## Task prompt
Reproduce the listing that follows in full. Omit its images.

## Records for the task
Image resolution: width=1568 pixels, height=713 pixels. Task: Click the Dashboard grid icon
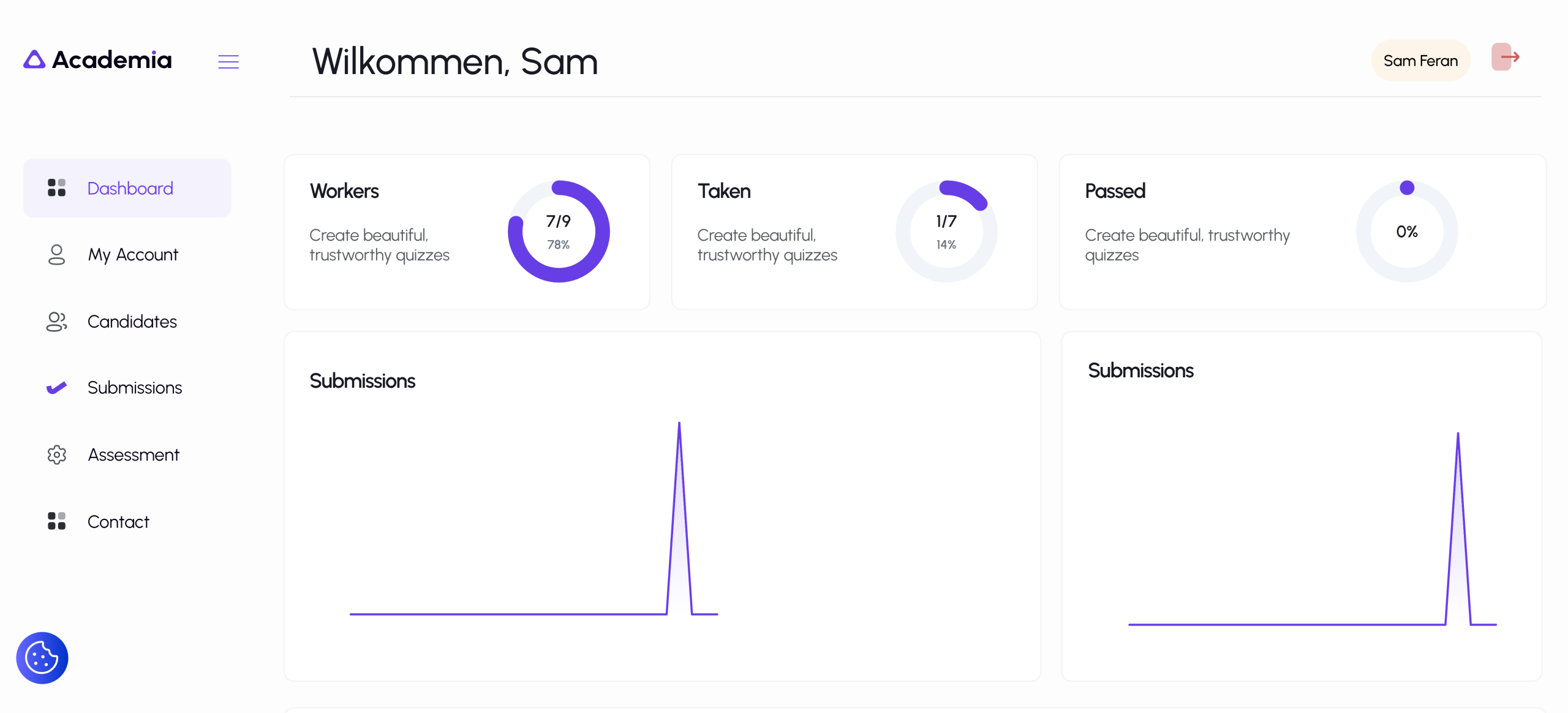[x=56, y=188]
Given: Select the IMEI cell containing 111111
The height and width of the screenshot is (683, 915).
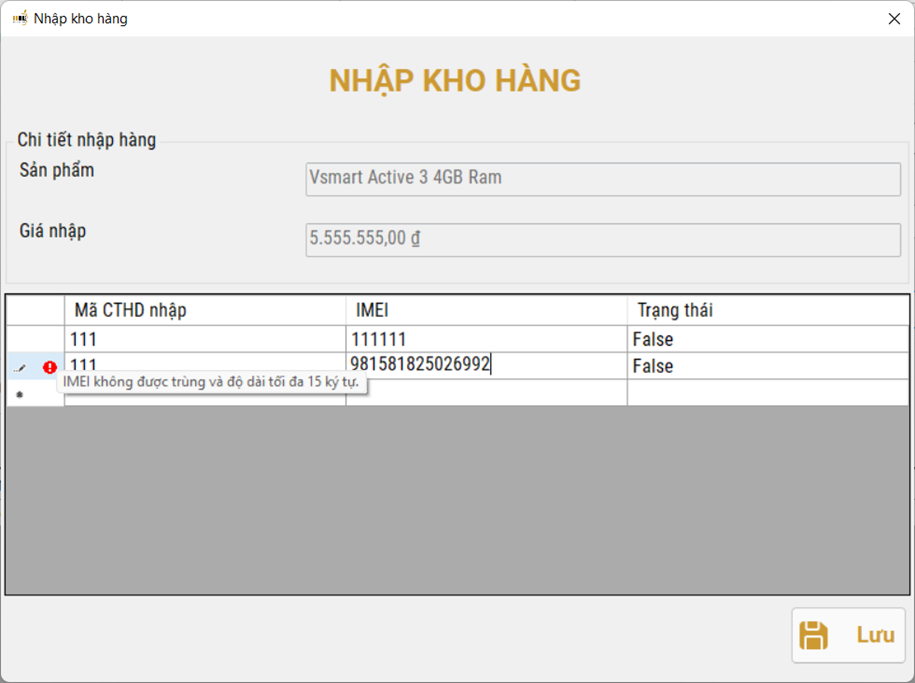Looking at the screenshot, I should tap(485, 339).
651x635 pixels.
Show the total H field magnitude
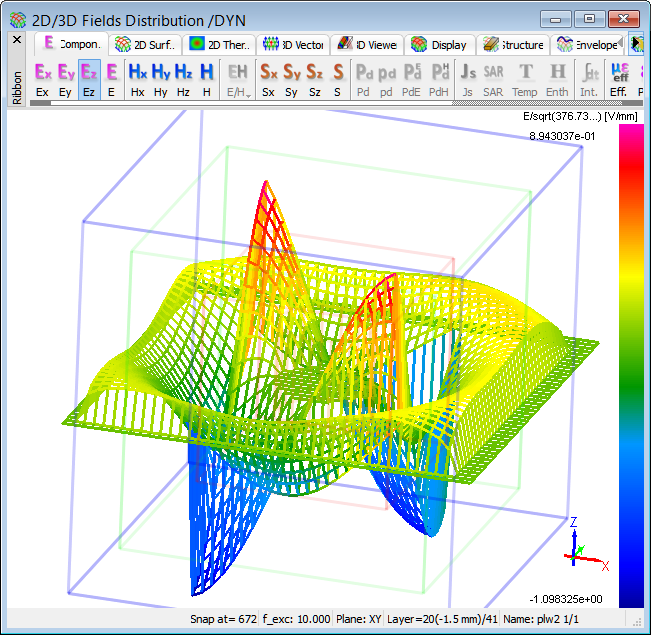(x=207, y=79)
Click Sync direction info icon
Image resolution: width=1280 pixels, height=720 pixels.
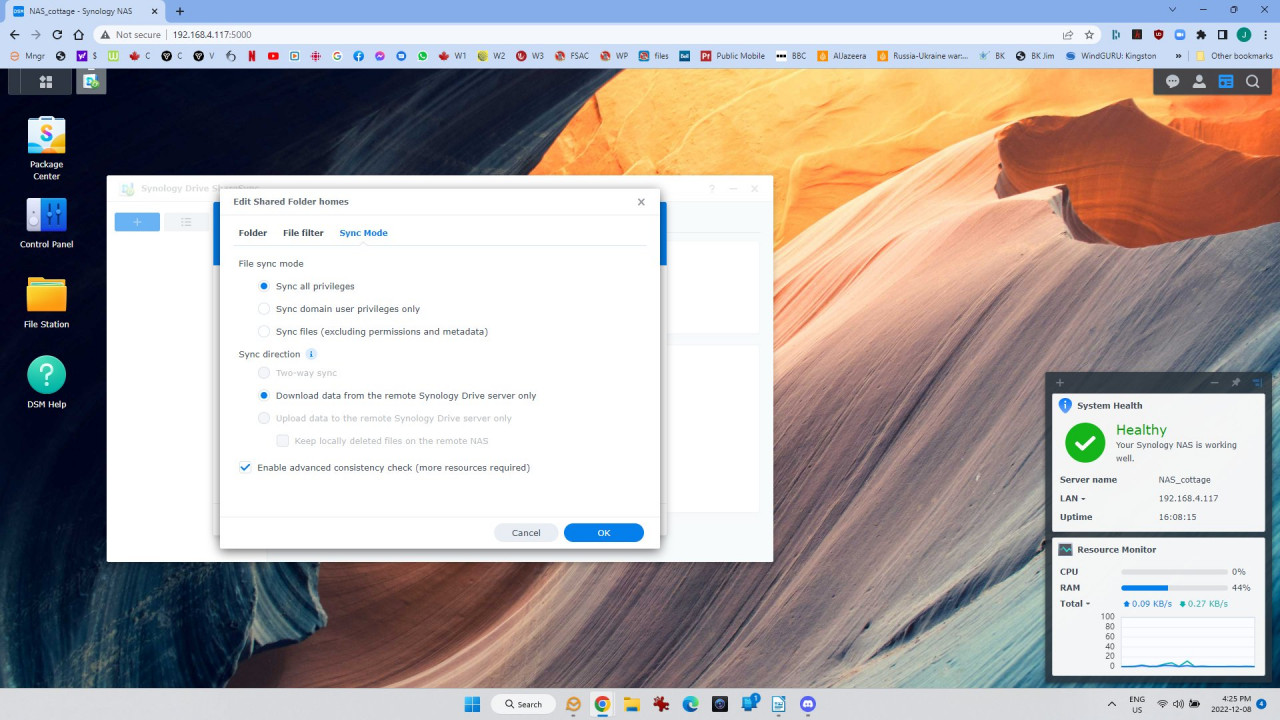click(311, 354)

## Task solution
Image resolution: width=1568 pixels, height=713 pixels. Task: Click the Dashboard grid icon
[x=56, y=188]
Given: Select the IMEI cell containing 111111
The height and width of the screenshot is (683, 915).
Looking at the screenshot, I should tap(485, 339).
651x635 pixels.
Show the total H field magnitude
(x=207, y=79)
Click Sync direction info icon
Image resolution: width=1280 pixels, height=720 pixels.
click(311, 354)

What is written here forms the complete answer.